_TASK INSTRUCTIONS_. Could you say how many lines in the entries contain the string "computer"? Give only that number.

_INPUT DATA_.
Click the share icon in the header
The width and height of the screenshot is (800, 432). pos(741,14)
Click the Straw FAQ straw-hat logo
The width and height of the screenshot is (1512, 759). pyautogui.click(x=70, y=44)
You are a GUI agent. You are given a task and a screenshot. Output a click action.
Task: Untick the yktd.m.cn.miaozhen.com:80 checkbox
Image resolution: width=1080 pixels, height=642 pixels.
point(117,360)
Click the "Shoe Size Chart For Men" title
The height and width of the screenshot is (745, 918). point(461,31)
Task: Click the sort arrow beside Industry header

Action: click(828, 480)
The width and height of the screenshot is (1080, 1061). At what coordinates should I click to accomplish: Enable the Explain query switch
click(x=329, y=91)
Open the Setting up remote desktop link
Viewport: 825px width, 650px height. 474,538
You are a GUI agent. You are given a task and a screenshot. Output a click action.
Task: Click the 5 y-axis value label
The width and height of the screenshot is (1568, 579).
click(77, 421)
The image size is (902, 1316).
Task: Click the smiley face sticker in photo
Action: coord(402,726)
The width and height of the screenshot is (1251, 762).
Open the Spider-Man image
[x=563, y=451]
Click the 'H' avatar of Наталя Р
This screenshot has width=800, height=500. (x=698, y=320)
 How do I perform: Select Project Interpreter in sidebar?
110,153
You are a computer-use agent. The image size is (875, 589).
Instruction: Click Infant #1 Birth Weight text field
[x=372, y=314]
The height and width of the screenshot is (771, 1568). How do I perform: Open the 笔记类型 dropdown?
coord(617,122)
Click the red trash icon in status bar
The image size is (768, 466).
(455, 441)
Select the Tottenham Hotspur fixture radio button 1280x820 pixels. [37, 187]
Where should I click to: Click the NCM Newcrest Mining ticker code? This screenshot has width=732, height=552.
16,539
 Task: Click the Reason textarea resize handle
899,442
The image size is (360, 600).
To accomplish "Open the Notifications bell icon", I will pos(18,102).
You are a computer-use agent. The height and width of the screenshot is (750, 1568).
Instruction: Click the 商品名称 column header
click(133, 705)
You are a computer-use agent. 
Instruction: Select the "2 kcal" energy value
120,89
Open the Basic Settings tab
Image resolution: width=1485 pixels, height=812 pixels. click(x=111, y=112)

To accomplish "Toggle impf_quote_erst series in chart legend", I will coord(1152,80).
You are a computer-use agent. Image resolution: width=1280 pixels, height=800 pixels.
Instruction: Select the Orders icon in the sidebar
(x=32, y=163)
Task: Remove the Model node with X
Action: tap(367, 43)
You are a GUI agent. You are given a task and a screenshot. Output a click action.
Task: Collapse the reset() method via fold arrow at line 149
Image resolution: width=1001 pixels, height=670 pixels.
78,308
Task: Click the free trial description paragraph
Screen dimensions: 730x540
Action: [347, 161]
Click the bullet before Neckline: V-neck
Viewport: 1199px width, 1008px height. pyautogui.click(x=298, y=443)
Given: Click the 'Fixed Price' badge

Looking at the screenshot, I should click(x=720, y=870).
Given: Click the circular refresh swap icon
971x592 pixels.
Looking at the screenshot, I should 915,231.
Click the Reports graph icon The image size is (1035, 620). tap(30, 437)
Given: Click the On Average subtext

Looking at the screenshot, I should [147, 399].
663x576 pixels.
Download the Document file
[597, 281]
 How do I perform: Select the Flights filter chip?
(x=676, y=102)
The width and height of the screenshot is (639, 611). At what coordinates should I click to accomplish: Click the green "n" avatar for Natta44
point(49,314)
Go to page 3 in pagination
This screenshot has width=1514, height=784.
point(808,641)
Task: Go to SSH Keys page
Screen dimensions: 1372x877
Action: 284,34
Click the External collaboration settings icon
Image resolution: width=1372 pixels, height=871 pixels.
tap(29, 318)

_ANSWER TO THE PROBLEM_. 4